Energy policy is at the forefront of the EU referendum debate today. Amber Rudd is leveraging her role as Energy Secretary to make the issue another strand of ‘Project Fear’ by claiming that energy bills will go up and the UK could be susceptible to Russian gas diplomacy. During her tenure at DECC, consumer energy bills have been a constant concern and have fuelled the desire for “lowest cost to consumer”. Rudd and the Remain camp are hoping that the public’s only real engagement with energy policy can become another string to the Remain camp’s bow. Whether it will or not is questionable. Similar arguments were made early on during the Scottish Independence referendum, only for them to quickly disappear into the ether. Rudd’s attempts to paint a picture that the UK could become subject to Putin’s gas diplomacy has definitely required some artistic licence, with the UK importing less than 1% of gas from Russia. At the moment the majority of the UK’s gas comes from Norway and Brexit should have little to no impact upon this.

Rudd has based her arguments on independent research carried out for National Grid. The report itself admits “the impact of Brexit is difficult to predict”. The reports’ claims that exclusion from the single energy market will hinder interconnector investment and will impact gas security; these assertsions are entirely credible but maybe somewhat overstated.
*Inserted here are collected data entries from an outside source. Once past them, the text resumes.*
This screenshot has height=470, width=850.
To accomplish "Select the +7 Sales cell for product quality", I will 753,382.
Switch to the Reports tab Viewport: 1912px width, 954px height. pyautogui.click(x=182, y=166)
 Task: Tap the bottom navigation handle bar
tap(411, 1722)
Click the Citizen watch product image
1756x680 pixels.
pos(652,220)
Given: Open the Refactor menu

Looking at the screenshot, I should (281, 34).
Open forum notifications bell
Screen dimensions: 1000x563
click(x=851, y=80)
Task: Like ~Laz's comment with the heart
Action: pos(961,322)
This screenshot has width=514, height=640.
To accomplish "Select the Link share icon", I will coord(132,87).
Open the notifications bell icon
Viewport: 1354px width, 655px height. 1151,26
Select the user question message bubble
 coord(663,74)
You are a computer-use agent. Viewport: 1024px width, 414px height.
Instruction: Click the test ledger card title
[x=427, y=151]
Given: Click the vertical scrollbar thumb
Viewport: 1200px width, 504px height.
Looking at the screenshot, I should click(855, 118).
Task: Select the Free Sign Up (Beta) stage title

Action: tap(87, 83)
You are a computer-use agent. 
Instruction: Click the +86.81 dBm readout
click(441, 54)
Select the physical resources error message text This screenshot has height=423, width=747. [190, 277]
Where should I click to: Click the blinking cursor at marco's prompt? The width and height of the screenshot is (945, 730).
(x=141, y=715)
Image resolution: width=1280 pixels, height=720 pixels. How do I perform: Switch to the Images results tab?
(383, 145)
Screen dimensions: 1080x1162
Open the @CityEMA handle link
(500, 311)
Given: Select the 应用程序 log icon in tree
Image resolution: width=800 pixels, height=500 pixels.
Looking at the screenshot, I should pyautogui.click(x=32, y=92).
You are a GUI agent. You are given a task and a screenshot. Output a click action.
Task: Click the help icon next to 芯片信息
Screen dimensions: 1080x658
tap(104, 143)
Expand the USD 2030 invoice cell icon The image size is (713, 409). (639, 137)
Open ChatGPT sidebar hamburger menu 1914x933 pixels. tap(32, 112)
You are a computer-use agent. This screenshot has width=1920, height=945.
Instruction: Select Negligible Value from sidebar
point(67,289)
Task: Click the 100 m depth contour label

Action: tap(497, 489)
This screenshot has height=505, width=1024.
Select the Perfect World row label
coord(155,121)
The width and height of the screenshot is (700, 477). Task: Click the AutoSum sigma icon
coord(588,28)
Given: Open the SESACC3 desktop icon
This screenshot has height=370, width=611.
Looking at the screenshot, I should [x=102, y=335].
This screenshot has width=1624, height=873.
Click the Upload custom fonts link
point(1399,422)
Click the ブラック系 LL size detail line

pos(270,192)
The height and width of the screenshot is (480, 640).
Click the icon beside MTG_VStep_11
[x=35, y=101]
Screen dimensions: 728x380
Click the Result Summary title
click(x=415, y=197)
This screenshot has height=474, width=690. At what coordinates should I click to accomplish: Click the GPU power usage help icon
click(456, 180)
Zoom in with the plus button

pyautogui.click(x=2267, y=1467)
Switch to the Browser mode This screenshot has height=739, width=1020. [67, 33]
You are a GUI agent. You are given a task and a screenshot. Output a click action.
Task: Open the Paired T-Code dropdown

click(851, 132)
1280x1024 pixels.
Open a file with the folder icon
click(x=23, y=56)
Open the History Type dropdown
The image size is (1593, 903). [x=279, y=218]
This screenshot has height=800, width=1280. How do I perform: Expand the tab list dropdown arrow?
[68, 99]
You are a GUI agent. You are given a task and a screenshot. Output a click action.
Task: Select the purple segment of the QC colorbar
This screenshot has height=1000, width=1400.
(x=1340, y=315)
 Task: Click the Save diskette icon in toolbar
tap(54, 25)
Given the integration of the UK-EU energy market and the multinational nature of the companies involved, we can be sure that energy policy would be an important point of discussion during Brexit negotiations. The UK’s position as a gas hub, offshore wind strength and its unconventional gas reserves could help lower EU dependency on Russian gas and also help meet emission targets. Meanwhile greater interconnection and EU Smart Grid are still great economic incentives for Belgium, France and Norway. The economic shockwaves of Brexit may focus minds around the negotiation tables even further. 

The research company involved, may never have envisioned that their analysis would be the cornerstone of the Remain’s camp’s views on energy policy. But during political campaigning, anything is fair game.  The report may paint a negative picture but this may have more to do with the difficulties involved in scenario planning as a whole - as is often is the case, the truth probably lies somewhere between the best and worst of assumptions.